Celebradas las elecciones de mayo, ya sabemos cuál es el mapa en el que tendremos que movernos los próximos años. Para nosotros es un mapa que nos permite pasar a tener más influencia en la vida política de la ciudad de Zaragoza; hemos subido un concejal y, con ello, hemos empezado a recuperarnos de las últimas elecciones –las del año 2003– en las que perdimos la alcaldía y cuatro concejales.
Pero, además de subir un concejal, hemos logrado crecer en todos los distritos y barrios a excepción de Torrero, en el que hemos bajado en porcentaje de voto. La subida en los distritos nos permite recuperar –y esta es la clave de parte de nuestra alegría– mayorías absolutas en los gobiernos de varios distritos de la ciudad, distritos en los que también habíamos bajado en el año 2003. Centro (tenemos 7 de diez vocales), Casablanca (6 de 10), y Universidad (6 de 10), son distritos en los que tenemos de manera sobrada la mayoría y que su gobierno pasa por el Partido Popular. Además, Casco Histórico (5 de 10), y Miralbueno (5 de 10), son distritos en los que tenemos el cincuenta por ciento de los vocales. En los barrios rurales hemos crecido tres puntos y hemos ganado en lugares como Juslibol, Venta del Olivar, Movera, etc., creciendo esperanzadamente en viejos feudos socialistas.
Este es el resultado de unas elecciones en las que –como es lógico– hubiéramos querido ganar la alcaldía, en las que hubiéramos querido tener más votos que el Partido Socialista, en las que no hemos sacado lo que queríamos sacar… Pero no podemos hablar de un fracaso absoluto, como algunos quieren hacer creer, haciendo lecturas llenas de subjetividad y de intencionalidad. Al final hemos subido un concejal y hemos sacado el máximo que nos daban las encuestas publicadas por los medios de comunicación -12 concejales- y que era el techo al que –decían– íbamos a llegar. Esta cuestión nos debe llenar de cierta satisfacción y nos indica que estamos en el camino correcto de hacer política cerca del ciudadano. Y, de manera rotunda, nos obliga a seguir con la línea de trabajo que hemos llevado en los dos años en los que yo he tenido la responsabilidad del Grupo Municipal, esa línea de trabajo en los distritos y barrios de la ciudad, de cercanía, de preocupación por las personas.

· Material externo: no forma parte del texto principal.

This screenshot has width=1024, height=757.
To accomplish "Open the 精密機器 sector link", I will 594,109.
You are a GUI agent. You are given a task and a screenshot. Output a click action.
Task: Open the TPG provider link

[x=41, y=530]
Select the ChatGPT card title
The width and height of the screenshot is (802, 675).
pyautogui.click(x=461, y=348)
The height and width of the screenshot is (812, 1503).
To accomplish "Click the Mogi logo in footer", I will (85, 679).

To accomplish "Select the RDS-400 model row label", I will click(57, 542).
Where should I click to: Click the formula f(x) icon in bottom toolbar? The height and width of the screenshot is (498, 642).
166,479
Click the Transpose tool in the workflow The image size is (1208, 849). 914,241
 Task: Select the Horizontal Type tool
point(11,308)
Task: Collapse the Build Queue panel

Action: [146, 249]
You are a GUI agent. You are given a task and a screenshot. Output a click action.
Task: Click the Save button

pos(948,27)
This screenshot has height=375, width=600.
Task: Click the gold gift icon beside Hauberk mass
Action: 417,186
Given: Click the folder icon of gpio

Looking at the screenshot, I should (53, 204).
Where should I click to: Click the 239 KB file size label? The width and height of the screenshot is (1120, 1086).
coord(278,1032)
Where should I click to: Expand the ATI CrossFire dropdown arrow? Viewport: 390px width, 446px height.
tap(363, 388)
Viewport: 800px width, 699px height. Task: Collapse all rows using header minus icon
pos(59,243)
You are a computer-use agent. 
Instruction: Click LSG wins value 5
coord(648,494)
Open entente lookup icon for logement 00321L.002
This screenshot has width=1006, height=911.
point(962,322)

Un trabajo cerca del ciudadano, atendiendo a sus necesidades, buscando soluciones para sus aspiraciones, defendiendo sus intereses.
Por eso, aunque estamos tristes por no ganar las elecciones, estamos contentos por la importante subida que hemos tenido, por la rotunda victoria en varios distritos que hemos recuperado, por ese concejal que hemos crecido… Y estamos contentos porque ya sabemos cuál es el camino para salir de la catástrofe del 2003 y porque todos los militantes siguen trabajando a pleno rendimiento. Yo puedo seguir ofreciendo mi trabajo y mi dedicación, mi trabajo a pie de calle y mi dedicación total; y –como me decía una compañera– mi paciencia para no hacer caso a todos aquellos –de los pocos y contados– que han decidido convertir este momento en el linchamiento inquisitorial de mi persona. Ya decía Lanzuela que eso iba implícito en el sueldo pero, para los que deciden hacerlo trastocando la realidad y ocultando los hechos, habrá que recordar que no les va en el sueldo, que les va en su conciencia y en su responsabilidad personal. Nosotros seguiremos trabajando y, al final, la realidad pondrá a cada uno en su sitio.